[start]
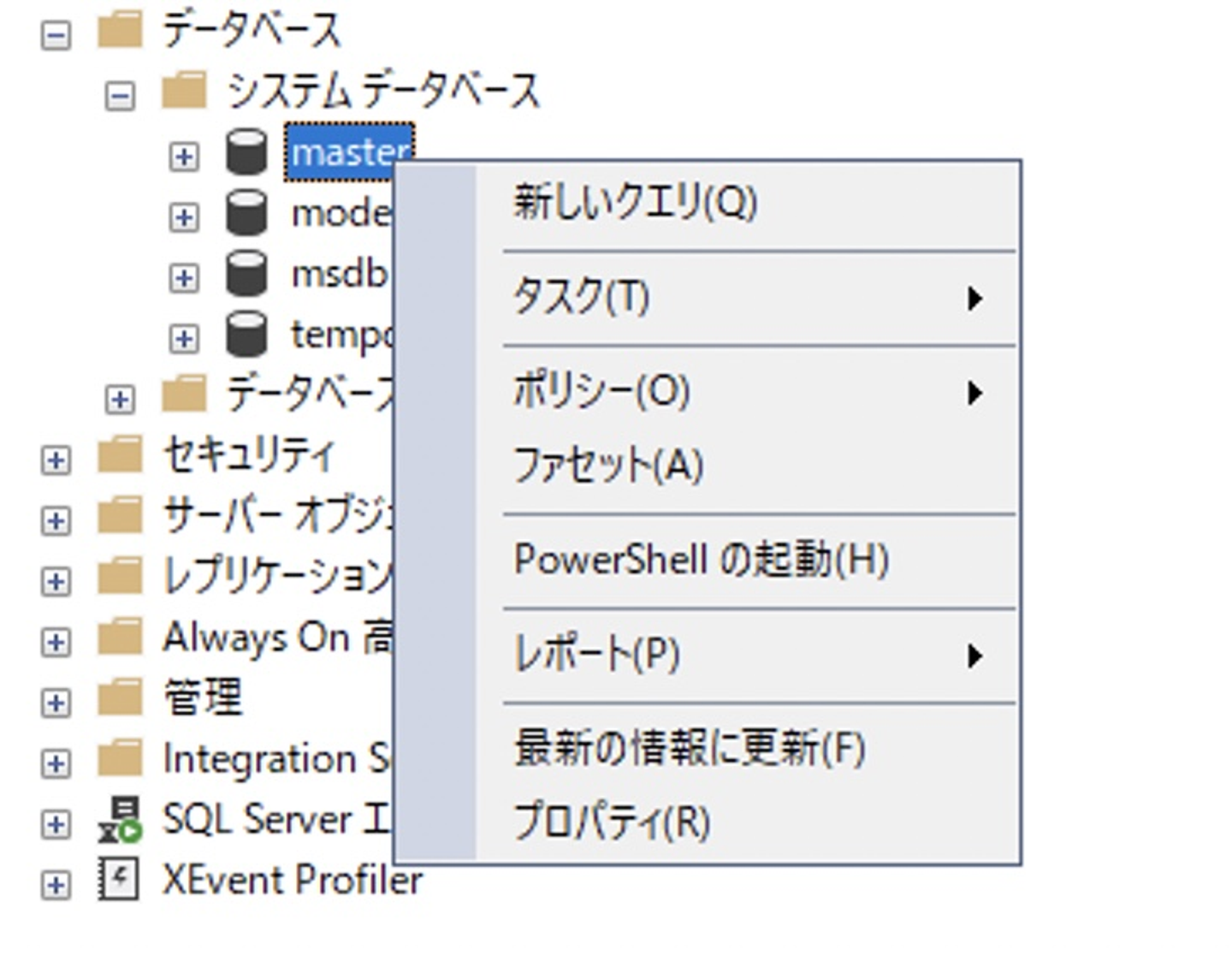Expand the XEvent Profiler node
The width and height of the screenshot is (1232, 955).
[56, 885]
[end]
[start]
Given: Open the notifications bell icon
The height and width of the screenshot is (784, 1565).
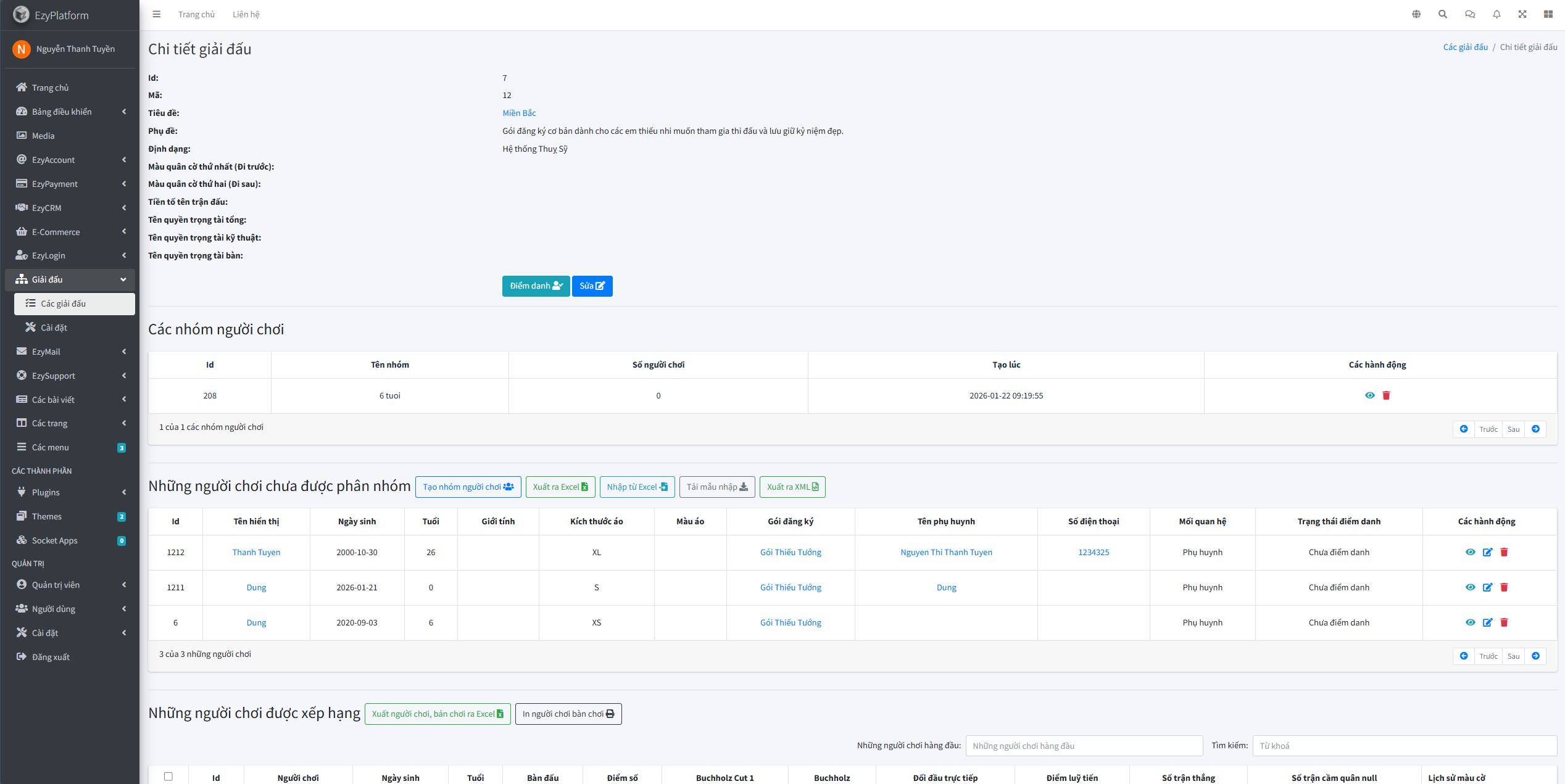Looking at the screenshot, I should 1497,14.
[end]
• **TASK GOAL**
Copy word for word the lines between the one holding "Given: Open the notifications bell icon" and the one holding "Looking at the screenshot, I should 1497,14.", inclusive. Do not include the pictures in your answer.

• **THE COMPLETED TASK**
Given: Open the notifications bell icon
The height and width of the screenshot is (784, 1565).
Looking at the screenshot, I should 1497,14.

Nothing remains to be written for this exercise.